Walter Scott's The Bride of Lammermoor, first published in 1819, is a melodramatic novel about a family feud and a tragic love affair, which you may know best as the trigger for Gaetano Donizetti's 1835 opera Lucia di Lammermoor. Having always thought of Scott as the giant influence behind so many budding nineteenth-century British novelists, I was surprised to learn that he released The Bride (and all of his Waverley novels) anonymously. He positioned this particular tale as local oral history and invented a narrator, Peter Pattieson, to retell it in his own words. This is how the novel opens:
By caulk and keel to win your bread,
Wi' whigmaleeries for them wha need,
Whilk is a gentle trade indeed
To carry the gaberlunzie on. 
--Old Song 
Few have been in my secret while I was compiling these narratives, nor is it probable that they will ever become public during the life of their author. Even were that event to happen, I am not ambitious of the honoured distinction, digita monstrari. I confess that, were it safe to cherish such dreams at all, I should more enjoy the thought of remaining behind the curtain unseen, like the ingenious manager of Punch and his wife Joan, and enjoying the astonishment and conjectures of my audience. Then might I, perchance, hear the productions of the obscure Peter Pattieson praised by the judicious and admired by the feeling, engrossing the young and attracting even the old; while the critic traced their fame up to some name of literary celebrity, and the question when, and by whom, these tales were written filled up the pause of conversation in a hundred circles and coteries. This I may never enjoy during my lifetime; but farther than this, I am certain, my vanity should never induce me to aspire.
Although, as I've said, Scott did publish The Bride anonymously, his authorship was a more or less open secret. By 1827 he publicly acknowledged that he'd written the Waverley novels; and in his 1830 edition of The Bride, he added a long introduction about his historical sources. Yet despite that unmasking, the layers of authorial ambiguity in this book remain intriguing, and peculiar.

An anonymous author publishes a book claiming to be an oral history of a real event. The anonymous author invents a fake author to write down this oral history in his own words. After bewildering us with a completely unhelpful song excerpt, the fake author explains his dearest wish: to eavesdrop on other people who are talking about his book, and to enjoy the fun of hearing them assume that "a literary celebrity" has written it.

In sum: real author, fake author, false fake author, shadowy chorus of oral history authors. Am I missing someone? There might be another author or two I've overlooked . . . for instance, what about the author of that so-called "Old Song"? Did the real author really write that too? Or did the fake author? Or did the shadowy chorus?

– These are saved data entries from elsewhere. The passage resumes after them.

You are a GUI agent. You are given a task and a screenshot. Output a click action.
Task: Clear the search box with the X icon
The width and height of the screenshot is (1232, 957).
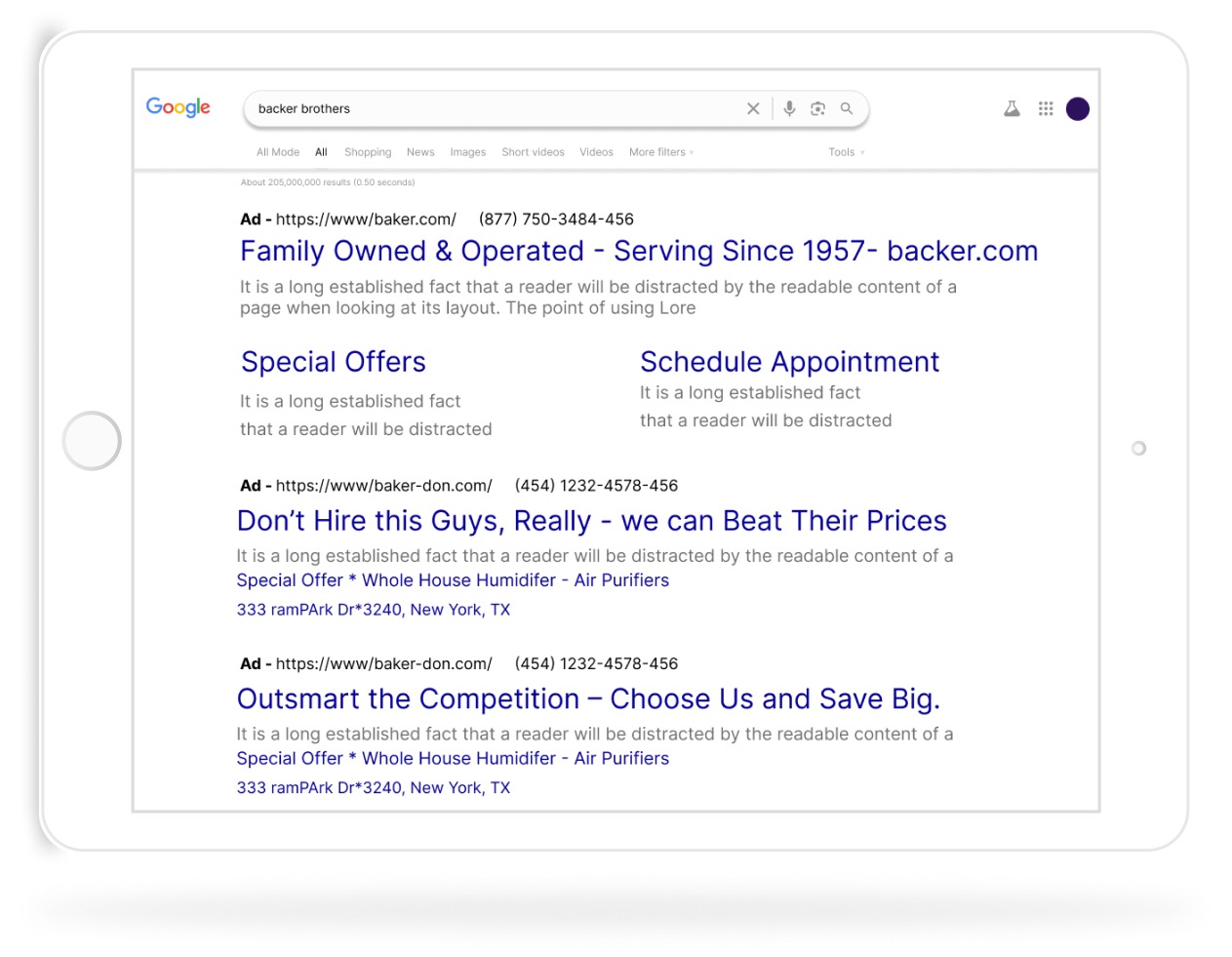point(753,109)
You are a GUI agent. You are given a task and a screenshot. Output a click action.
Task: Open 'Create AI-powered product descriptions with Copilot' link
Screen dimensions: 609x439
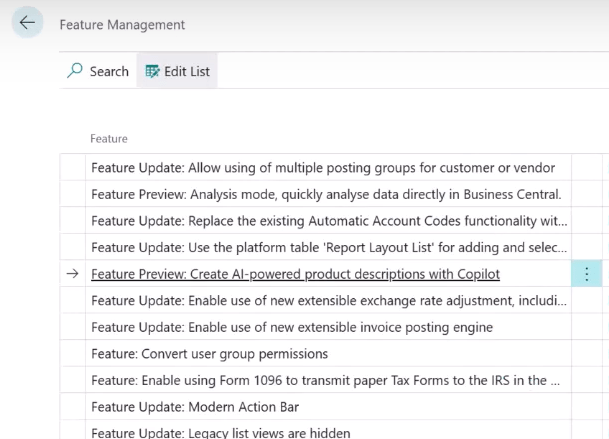point(295,274)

What are your thoughts about these layers of confusion? I'm thinking, as you may be too, of the popular Italian novelist who is writing under the pseudonym Elena Ferrante. (I haven't read any of books yet, though I have friends who say I should.) She seems determined to keep her real identity out of the limelight, but I don't know if she's gone so far as to create novels that themselves contort the idea of narrative identity. On the whole, such coy and complicated invisibility seems distinctly unmodern. I know that plenty of contemporary writers create works that play with narrative identity, but Peter Pattieson's opening explanation of anonymity chimes a different tune--a faded echo of mysterious courtier poets and playwrights. His secrecy, like theirs, is also a bow--proud, well mannered, amused, ironic--to the exigencies of class and position, whether they be low or high.

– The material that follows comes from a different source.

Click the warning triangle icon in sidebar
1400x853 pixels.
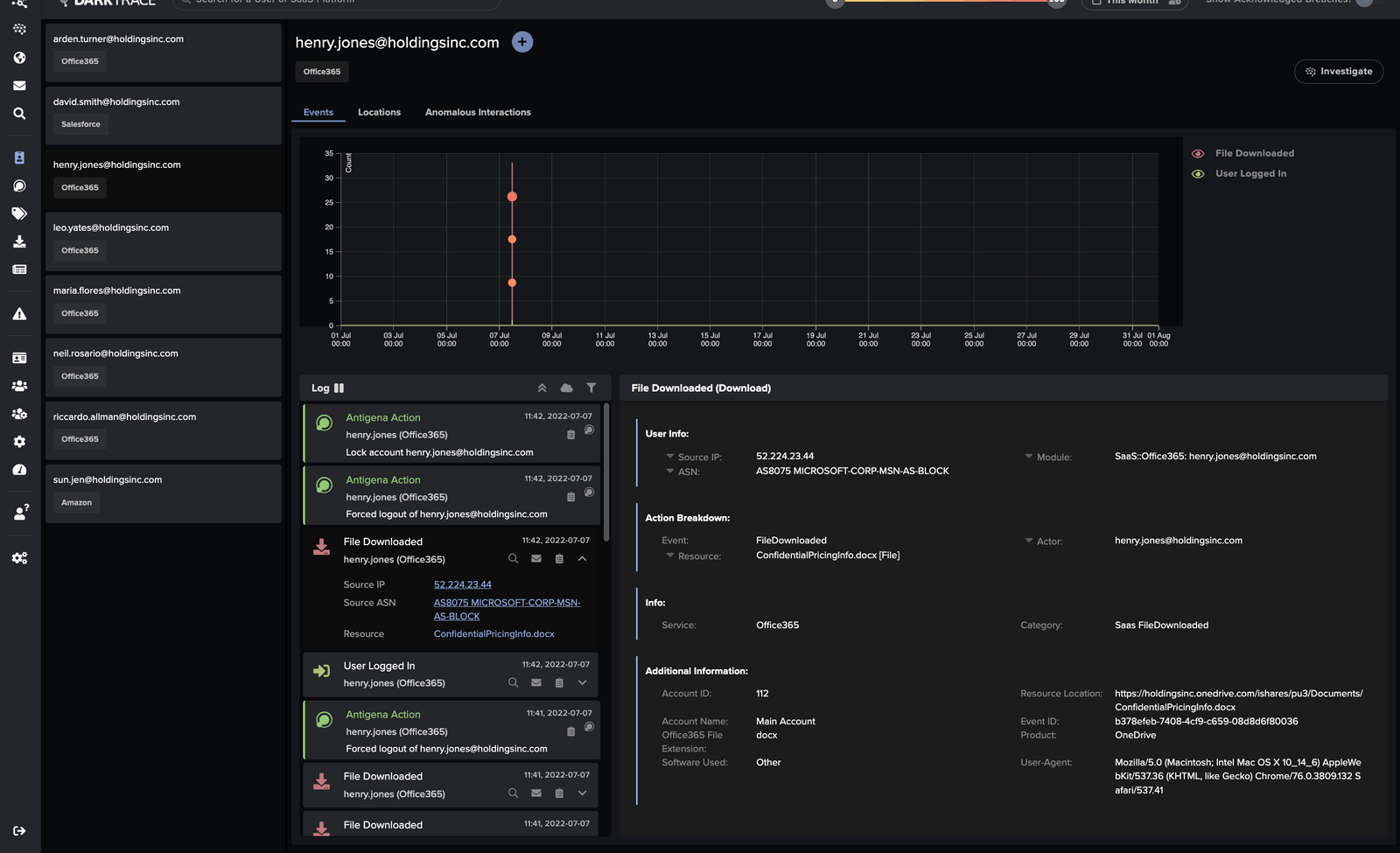tap(19, 314)
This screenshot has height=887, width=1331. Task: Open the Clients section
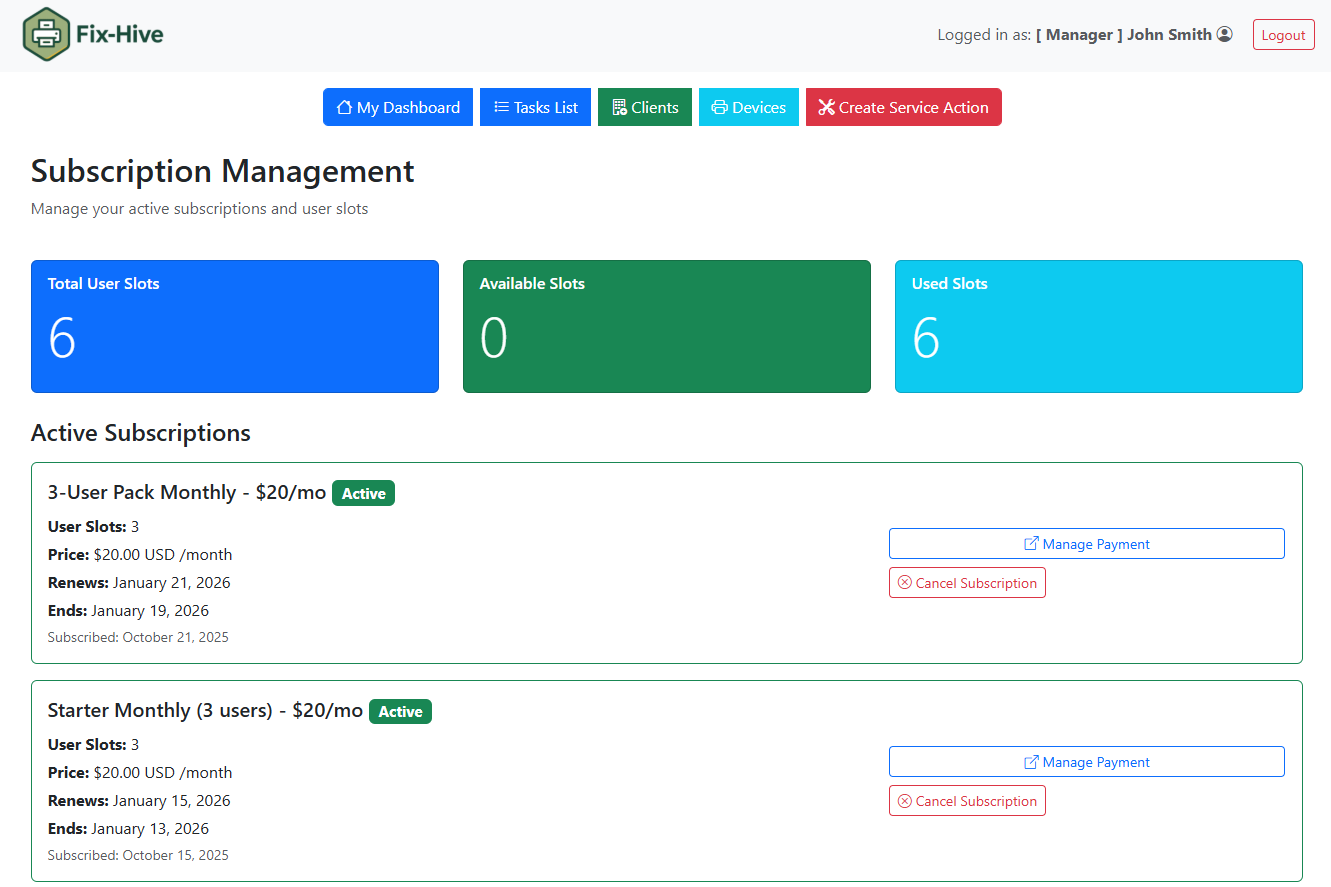[645, 107]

The Bronte sisters were avid readers of Scott's novels, and they absorbed his attitudes about narrative secrecy into their own layered plots and characters. But because they were women and were dealing with not only discrimination but also geographic and social isolation, their choices constructed a feminist and intellectual complexity that I believe contemporary readers are more accustomed to recognizing. To my ear, Scott's secrecies are singing a different old song.